TASK STATEMENT: Each entry should be set down exactly as written, except for any picture it holds.

Stored items
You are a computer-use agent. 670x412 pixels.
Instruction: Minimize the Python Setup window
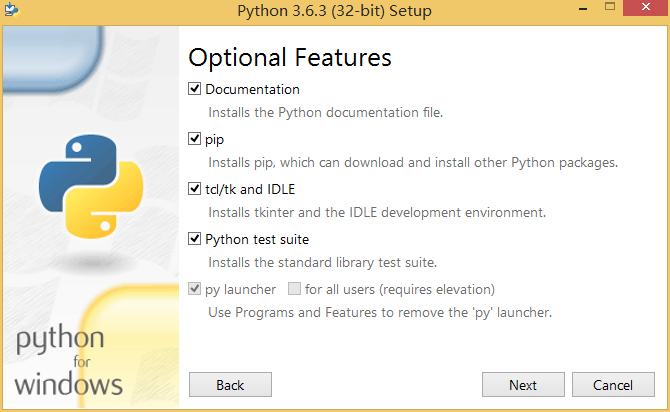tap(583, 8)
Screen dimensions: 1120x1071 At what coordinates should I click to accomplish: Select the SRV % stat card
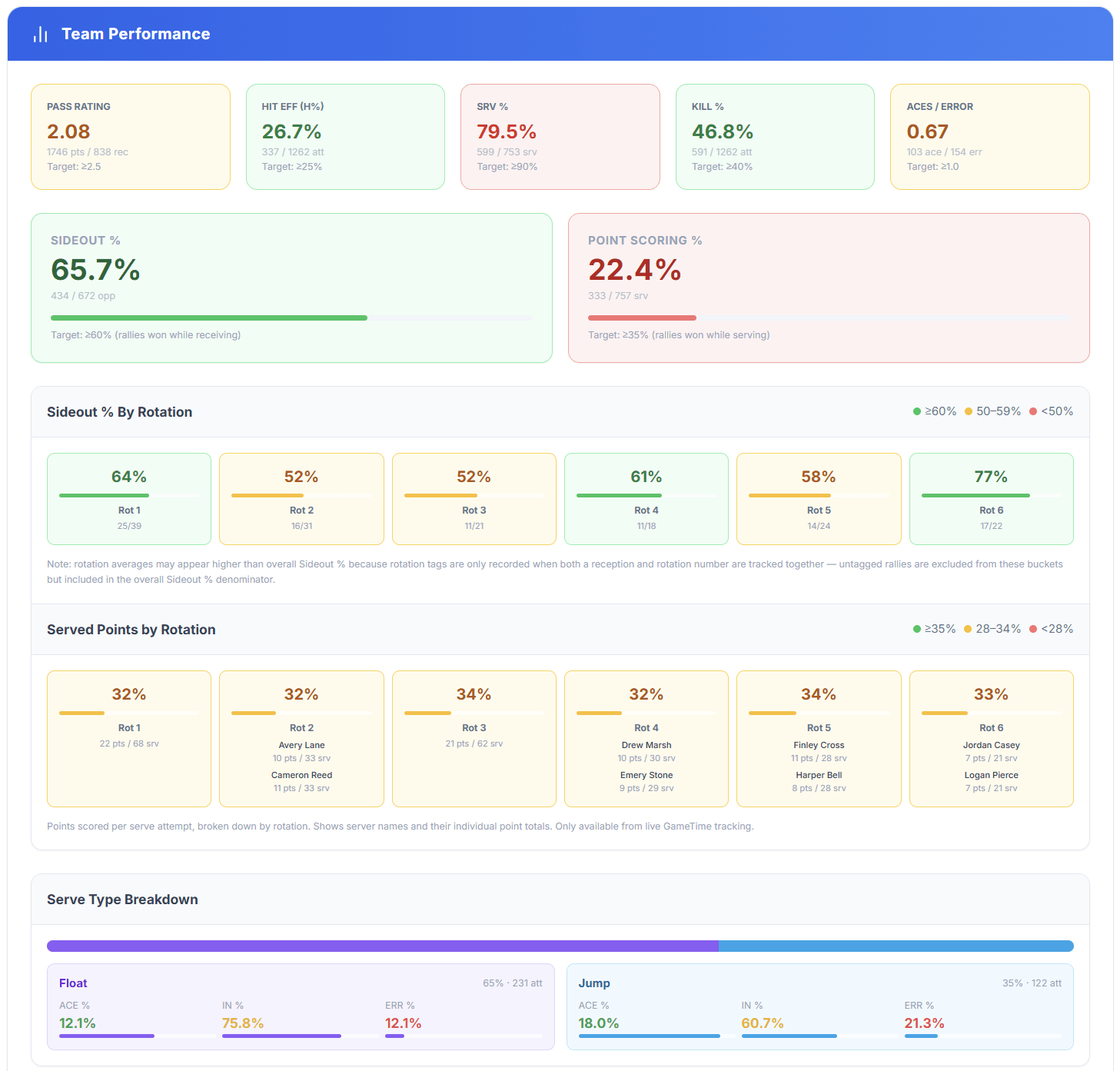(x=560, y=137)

REPLY TO THE EXERCISE:
You are a computer-use agent. 670x412 pixels.
Instruction: Minimize the Python Setup window
tap(583, 8)
Screen dimensions: 1120x1071 At what coordinates should I click to accomplish: Select the SRV % stat card
(x=560, y=137)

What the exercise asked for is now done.